Next morning I inquired of Gormes if he had seen anything the previous night, but he shook his head and said he hadn’t. Nothing occurred in two weeks, and then Gormes left the house, saying that though he had seen nothing more, he could not any longer sleep comfortably in the room. A few days after his departure, I met Johnson on the stairs in the act of removing his trunk and other valuables, as if he were taking leave of his quarters.

“Hello! Johnson,” said I, “going away? I didn’t know you intended moving.”

“Neither did I,” responded Johnson, “until to-day. I wouldn’t stay here any longer if I were paid for it.”

“What’s up now?” I queried. “Had a quarrel with Mrs.

Rackham?”

“No,” said he, “but I’ve wanted to change for a long time.”

Then seeing his explanation was somewhat contradictory, he drew me into my own room, and having closed the door, said with unusual solemnity:

“This place is haunted, and I’ve seen it.”

“Seen what?”

“Why, the ghost.” And Johnson went on to relate in almost precisely the words Gormes had used: how he had been reading in his room late the night before; how he had felt compelled to lift his eyes to the half-open door, and how, as he did so, a face had suddenly disappeared behind it, how he had got up and looked but found nothing; and how the same thing had occurred twice again before he turned out the light. On my pressing him he recalled that the face seemed to be that of a girl or young woman, and had an anxious look, as of a person in fear or perplexity.
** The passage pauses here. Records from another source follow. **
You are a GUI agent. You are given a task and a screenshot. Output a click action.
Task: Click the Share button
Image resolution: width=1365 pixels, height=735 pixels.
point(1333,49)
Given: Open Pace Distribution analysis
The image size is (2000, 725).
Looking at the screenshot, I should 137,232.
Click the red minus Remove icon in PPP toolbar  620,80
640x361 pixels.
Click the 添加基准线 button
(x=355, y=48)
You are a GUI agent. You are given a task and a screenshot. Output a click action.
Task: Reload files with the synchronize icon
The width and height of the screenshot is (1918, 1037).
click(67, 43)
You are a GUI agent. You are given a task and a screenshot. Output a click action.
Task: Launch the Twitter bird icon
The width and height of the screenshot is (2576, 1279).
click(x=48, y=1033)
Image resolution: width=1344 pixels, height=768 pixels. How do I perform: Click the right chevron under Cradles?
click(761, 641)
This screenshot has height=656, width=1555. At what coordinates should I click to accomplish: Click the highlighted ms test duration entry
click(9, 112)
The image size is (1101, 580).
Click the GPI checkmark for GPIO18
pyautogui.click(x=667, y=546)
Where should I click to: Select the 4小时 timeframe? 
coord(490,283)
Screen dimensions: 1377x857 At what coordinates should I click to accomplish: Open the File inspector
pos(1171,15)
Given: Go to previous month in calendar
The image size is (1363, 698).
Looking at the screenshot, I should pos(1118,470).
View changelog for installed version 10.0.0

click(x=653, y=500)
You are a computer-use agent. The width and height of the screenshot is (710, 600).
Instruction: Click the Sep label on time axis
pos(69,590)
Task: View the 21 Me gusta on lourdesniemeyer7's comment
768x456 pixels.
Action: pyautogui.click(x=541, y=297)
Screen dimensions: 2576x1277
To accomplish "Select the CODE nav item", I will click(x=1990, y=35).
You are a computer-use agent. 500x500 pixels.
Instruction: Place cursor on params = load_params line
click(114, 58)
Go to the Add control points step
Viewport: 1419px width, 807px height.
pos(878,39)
“I don’t expect you to believe me,” continued Johnson, “but that’s what I saw, and I don’t propose to stay in the house where there’s any such nonsense going on.”

“Did Gormes tell you why he left?” said I.

“No,” returned Johnson, “why?”

“Well,” said I, “he said he saw something of the kind, too.”

“That settles it,” said Johnson; “Number 39 sees me no more. And you had better come too or it’ll be your turn next.”

“Thanks, I’m pretty comfortable. I guess I shan’t move yet. I want to see the ghost,” said I.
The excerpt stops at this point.